Cancer Genomics
Overview
Teaching: 2h min
Exercises: 3h minQuestions
Objectives
Open your terminal
To start we will open a terminal.
- Go to the link given to you at the workshop
- Paste the notebook link next to your name into your browser
- Select “Terminal” from the “JupyterLab” launcher (or blue button with a plus in the upper left corner)

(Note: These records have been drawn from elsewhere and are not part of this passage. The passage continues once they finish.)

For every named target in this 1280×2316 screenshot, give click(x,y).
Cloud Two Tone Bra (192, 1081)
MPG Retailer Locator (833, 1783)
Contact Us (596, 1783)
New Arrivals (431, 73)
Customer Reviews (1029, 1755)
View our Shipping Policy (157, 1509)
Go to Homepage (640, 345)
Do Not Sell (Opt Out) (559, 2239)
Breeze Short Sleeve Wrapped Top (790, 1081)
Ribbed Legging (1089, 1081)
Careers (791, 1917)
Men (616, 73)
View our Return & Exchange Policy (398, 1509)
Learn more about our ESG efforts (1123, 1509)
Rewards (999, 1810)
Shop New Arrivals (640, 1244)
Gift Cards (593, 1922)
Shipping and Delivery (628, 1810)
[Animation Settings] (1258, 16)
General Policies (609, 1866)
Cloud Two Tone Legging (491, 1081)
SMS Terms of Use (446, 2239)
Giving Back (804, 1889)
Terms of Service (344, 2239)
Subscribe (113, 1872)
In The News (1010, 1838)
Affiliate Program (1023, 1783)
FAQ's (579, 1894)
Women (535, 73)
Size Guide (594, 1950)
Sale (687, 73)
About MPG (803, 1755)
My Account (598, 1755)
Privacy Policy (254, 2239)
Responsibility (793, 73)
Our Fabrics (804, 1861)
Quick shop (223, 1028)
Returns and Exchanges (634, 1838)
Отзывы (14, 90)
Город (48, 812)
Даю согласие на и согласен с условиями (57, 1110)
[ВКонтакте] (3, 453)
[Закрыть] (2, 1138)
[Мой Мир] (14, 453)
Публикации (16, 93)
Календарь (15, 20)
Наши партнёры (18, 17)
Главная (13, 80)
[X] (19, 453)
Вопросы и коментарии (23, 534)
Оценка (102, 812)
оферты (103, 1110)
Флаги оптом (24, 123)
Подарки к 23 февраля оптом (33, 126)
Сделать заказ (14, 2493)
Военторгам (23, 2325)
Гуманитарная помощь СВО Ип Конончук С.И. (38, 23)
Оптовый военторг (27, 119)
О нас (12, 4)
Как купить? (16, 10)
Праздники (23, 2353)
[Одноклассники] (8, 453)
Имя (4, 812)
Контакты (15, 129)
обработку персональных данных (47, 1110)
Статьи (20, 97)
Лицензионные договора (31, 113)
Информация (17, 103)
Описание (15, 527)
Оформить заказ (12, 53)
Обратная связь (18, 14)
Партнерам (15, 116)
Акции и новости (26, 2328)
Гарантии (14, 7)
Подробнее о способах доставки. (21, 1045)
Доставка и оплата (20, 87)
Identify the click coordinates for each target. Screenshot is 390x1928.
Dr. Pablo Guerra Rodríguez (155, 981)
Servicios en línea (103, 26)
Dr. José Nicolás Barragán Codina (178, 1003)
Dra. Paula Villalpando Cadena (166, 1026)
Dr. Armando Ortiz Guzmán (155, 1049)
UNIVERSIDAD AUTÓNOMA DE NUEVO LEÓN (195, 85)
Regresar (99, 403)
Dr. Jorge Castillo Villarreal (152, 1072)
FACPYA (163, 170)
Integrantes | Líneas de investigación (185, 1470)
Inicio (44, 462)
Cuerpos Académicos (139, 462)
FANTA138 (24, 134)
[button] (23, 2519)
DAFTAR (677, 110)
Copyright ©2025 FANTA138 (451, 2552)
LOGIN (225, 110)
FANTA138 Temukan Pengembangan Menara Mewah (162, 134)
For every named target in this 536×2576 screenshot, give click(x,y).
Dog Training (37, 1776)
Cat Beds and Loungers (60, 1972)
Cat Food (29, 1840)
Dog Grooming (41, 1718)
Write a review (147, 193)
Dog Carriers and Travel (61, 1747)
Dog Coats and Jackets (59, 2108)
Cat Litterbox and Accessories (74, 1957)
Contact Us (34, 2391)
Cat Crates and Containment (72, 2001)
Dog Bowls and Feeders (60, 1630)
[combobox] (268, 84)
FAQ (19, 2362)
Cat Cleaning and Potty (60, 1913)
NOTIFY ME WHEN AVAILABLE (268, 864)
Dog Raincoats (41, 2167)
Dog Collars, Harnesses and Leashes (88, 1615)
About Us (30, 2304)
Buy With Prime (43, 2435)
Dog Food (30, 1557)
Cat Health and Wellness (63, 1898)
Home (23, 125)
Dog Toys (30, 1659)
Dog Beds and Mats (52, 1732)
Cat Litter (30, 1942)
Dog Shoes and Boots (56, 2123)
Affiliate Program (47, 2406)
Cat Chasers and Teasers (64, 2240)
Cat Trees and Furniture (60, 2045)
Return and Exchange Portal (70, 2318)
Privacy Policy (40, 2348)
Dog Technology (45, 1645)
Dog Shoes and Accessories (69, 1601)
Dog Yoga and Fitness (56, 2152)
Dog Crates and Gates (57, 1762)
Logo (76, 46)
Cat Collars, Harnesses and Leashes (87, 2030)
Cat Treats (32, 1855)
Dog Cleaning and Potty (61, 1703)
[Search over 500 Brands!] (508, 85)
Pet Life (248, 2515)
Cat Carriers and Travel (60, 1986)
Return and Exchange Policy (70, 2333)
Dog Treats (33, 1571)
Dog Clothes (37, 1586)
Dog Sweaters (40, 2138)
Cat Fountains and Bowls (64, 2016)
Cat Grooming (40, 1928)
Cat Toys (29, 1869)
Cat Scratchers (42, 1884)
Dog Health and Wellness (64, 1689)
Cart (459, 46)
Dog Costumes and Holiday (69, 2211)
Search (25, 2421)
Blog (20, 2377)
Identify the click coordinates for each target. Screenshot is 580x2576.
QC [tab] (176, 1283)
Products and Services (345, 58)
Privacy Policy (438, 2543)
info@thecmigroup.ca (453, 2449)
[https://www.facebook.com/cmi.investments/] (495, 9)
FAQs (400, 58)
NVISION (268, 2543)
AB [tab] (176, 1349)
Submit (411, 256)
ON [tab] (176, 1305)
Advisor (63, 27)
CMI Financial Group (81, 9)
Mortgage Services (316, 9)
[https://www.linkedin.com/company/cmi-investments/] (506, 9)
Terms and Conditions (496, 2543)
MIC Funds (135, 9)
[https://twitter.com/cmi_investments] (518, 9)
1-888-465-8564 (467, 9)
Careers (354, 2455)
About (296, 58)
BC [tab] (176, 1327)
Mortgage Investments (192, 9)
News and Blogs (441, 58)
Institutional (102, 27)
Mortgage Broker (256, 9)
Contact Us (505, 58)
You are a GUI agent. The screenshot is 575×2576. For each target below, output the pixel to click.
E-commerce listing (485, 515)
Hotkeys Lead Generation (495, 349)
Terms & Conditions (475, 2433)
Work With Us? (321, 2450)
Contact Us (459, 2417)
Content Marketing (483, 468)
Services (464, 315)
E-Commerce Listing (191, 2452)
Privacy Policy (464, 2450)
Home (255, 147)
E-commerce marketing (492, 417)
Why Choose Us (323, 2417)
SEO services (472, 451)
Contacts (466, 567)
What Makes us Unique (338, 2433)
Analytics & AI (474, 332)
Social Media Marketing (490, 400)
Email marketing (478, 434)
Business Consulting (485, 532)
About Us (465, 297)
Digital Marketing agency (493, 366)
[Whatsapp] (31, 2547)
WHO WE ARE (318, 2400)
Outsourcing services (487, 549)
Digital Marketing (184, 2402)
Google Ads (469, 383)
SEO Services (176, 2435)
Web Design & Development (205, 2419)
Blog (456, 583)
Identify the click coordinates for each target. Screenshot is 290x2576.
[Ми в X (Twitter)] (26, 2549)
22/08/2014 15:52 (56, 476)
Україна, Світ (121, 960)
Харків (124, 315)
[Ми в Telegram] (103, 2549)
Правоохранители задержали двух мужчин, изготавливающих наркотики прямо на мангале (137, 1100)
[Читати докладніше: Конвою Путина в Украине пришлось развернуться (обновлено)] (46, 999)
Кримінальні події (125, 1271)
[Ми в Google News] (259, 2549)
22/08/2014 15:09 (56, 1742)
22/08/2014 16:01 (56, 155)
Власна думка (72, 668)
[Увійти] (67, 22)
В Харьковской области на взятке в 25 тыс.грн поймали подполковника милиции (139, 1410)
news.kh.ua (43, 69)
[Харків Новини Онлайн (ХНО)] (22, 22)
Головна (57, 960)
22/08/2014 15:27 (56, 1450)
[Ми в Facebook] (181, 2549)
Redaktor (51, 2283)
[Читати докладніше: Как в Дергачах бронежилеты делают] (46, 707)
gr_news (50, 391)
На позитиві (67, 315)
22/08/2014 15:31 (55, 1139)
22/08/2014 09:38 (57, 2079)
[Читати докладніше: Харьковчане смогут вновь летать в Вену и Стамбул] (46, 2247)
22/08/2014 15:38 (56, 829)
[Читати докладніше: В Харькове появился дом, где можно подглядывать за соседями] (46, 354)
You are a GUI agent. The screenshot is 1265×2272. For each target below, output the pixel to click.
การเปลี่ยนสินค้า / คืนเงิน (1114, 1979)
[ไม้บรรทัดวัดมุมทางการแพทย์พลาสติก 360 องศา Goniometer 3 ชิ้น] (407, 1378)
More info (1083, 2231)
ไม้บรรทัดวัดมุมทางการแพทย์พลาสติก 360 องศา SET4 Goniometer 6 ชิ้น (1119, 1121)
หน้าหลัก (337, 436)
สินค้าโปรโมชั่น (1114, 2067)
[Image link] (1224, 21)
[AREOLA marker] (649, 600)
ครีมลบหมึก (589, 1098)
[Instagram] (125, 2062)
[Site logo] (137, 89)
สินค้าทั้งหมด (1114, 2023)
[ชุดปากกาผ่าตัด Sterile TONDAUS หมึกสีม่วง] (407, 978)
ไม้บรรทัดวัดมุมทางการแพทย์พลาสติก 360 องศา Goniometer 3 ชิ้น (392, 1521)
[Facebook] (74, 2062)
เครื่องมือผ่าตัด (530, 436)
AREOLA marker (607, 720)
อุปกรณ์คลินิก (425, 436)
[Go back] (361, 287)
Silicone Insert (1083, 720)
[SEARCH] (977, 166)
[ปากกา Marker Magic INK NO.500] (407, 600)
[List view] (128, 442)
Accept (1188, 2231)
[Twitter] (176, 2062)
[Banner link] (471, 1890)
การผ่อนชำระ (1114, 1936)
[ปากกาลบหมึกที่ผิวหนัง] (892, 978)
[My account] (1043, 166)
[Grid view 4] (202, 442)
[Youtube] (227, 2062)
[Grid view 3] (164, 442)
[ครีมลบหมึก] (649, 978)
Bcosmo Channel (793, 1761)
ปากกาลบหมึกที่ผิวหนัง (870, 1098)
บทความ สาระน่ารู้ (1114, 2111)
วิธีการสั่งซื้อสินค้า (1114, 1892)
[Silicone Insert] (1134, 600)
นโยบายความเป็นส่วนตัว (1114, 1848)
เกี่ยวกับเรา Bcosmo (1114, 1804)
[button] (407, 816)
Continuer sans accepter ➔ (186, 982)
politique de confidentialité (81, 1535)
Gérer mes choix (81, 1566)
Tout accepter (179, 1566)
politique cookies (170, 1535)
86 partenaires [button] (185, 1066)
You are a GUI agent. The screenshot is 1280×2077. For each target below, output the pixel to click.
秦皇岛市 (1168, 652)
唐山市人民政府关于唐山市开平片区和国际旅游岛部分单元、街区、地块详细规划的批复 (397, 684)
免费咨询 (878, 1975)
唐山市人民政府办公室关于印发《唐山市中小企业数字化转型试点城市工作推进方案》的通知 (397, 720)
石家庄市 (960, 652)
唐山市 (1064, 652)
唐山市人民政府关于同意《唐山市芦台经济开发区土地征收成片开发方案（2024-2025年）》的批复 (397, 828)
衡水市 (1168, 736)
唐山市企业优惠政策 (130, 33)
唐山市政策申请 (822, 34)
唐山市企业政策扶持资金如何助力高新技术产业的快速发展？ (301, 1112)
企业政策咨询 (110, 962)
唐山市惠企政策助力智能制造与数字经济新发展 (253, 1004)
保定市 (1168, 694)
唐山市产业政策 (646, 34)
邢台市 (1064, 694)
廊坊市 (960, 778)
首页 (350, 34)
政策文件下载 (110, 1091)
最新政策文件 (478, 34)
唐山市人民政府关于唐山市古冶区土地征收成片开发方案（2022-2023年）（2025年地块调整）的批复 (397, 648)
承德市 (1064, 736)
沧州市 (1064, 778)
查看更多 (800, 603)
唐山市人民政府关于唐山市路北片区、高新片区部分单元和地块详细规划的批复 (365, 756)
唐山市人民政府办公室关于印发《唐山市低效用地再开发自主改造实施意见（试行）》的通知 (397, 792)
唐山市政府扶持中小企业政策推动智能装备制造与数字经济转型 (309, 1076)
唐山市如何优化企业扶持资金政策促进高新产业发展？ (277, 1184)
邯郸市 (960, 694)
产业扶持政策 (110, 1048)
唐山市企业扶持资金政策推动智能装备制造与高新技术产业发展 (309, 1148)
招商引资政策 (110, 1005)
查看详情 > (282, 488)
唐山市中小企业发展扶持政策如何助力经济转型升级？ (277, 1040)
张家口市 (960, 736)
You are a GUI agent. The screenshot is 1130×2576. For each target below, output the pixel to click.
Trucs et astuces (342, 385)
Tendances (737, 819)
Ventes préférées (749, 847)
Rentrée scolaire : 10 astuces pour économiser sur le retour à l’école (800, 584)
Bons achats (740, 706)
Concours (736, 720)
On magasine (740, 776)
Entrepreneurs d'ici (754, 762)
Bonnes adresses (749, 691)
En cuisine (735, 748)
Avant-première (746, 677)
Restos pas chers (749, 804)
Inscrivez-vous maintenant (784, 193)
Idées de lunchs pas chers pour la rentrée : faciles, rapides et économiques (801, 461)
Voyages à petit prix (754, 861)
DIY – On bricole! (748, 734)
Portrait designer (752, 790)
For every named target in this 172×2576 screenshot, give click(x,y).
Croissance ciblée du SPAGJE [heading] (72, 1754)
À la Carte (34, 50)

- After you have done this put up a green sticky not if you see a flashing box next to a
$
Slides
You can view Nico’s talk here
Generate somatic variant calls with Mutect2
Mutect2 is a somatic mutation caller in the Genome Analysis Toolkit (GATK), designed for detecting single-nucleotide variants (SNVs) and INDELs (insertions and deletions) in cancer genomes. The input for Mutect2 includes preprocessed alignment files (CRAM files). The CRAMs include sequencing reads that have been aligned to a reference genome, sorted, duplicate-marked, and base quality score recalibrated. Mutect2 can call variants from paired tumor and normal sample CRAM files, and also has a tumor-only mode. Mutect2 uses the matched normal to additionally exclude rare germline variation not captured by the germline resource and individual-specific artifacts.
Executing Mutect2
In this example Mutect2 will be run in a few intervals. This will speed up a minature test run of a Mutect2 command. In reality you might decide to restrict Mutect2 to the WGS calling regions recommended in the Mutect2 resource bundle.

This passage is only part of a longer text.